На то была причина. Европейцы, возможно, потеряли веру в своих политиков, но в центре европейской системы управления было то, что даже самые радикальные антисистемные партии не решались открыто критиковать и продолжают чтить почти во всем мире. Это нечто, безусловно, не является Европейским Союзом, несмотря на все его многочисленные достоинства. Это не демократия: слишком абстрактная, слишком туманная и, возможно, слишком часто упоминаемая, чтобы выделяться в качестве объекта для восхищения. Также это не свобода или верховенство закона — они не подвергались серьезной угрозе на Западе в течение многих десятилетий и уже воспринимаются как должное молодым поколением европейцев во всех государствах-членах ЕС. То, что объединяет европейцев, даже когда они остро критикуют тот или иной аспект его практической работы, — это то, что стало обычным называть (и эта формулировка показательно отличается от «американского образа жизни») «европейской моделью общества».
XXIII. Разнообразие Европы
Мы действительно были бы мудры, если бы могли по-настоящему распознать знаки нашего времени и, понимая его требования и предпочтения, мудро изменить свое положение в нем. Вместо того чтобы неистово всматриваться в туманную даль, хотя бы немного спокойно оглядимся вокруг, посмотрим на это удивительное место, где мы находимся
Создатель Европы сделал ее маленькой и даже разделил на небольшие части, чтобы наши сердца могли найти утешение не в размере, а в множественности
В Европе мы были азиатами, тогда как в Азии мы европейцы
Когда коммунизм потерпел фиаско, а Советский Союз развалился, не только идеологическая система, а также политические и географические координаты всего континента изменились. На протяжении сорока пяти лет — дольше, чем большинство европейцев могли помнить — непростой исход Второй мировой войны находился в замороженном состоянии. Непреднамеренное разделение Европы со всеми соответствующими последствиями стали воспринимать как нечто необходимое. И тут вдруг оно было полностью отброшено. В ретроспективе послевоенные десятилетия приобрели кардинально другое значение. Если когда-то их считали началом новой эпохи безвозвратной идеологической поляризации, теперь они стали казаться тем, чем были на самом деле: продолжительным эпилогом европейской гражданской войны, которая началась в 1914 году, сорокалетним интервалом между поражением Адольфа Гитлера и окончательным урегулированием незавершенных дел, которые остались после войны.
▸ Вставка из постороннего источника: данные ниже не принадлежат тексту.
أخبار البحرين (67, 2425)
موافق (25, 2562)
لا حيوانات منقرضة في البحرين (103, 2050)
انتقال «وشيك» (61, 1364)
С исчезновением мира 1945-1989 годов его иллюзии стали стали более очевидными. Широко известное «экономическое чудо» послевоенной Западной Европы вернуло региону положение в мировой торговле и производстве, которое он потерял в течение 1914-45 годов, а темпы экономического роста впоследствии вернулись к уровням, в целом сопоставимым с уровнем конца девятнадцатого века. Это было немалое достижение, но это был не совсем тот прорыв к бесконечно растущему процветанию, как когда-то наивно полагали современники.
Более того, восстановление было достигнуто не вопреки холодной войне, а благодаря ей. Подобно османской угрозе в более ранние времена, тень Советской империи уменьшила Европу, но вынудила выжившие остатки воспользоваться преимуществами единства. Без европейцев, которые были лишены свободы на Востоке, граждане Западной Европы процветали, свободные от обязательств бороться с бедностью и отсталостью государств, возникшие на месте старых континентальных империй, и под защитой американского военного зонтика от политических последствий недавнего прошлого. С позиции Востока такой взгляд был весьма ограничен. После крушения коммунизма и распада Советской империи его уже нельзя было воспринимать всерьез.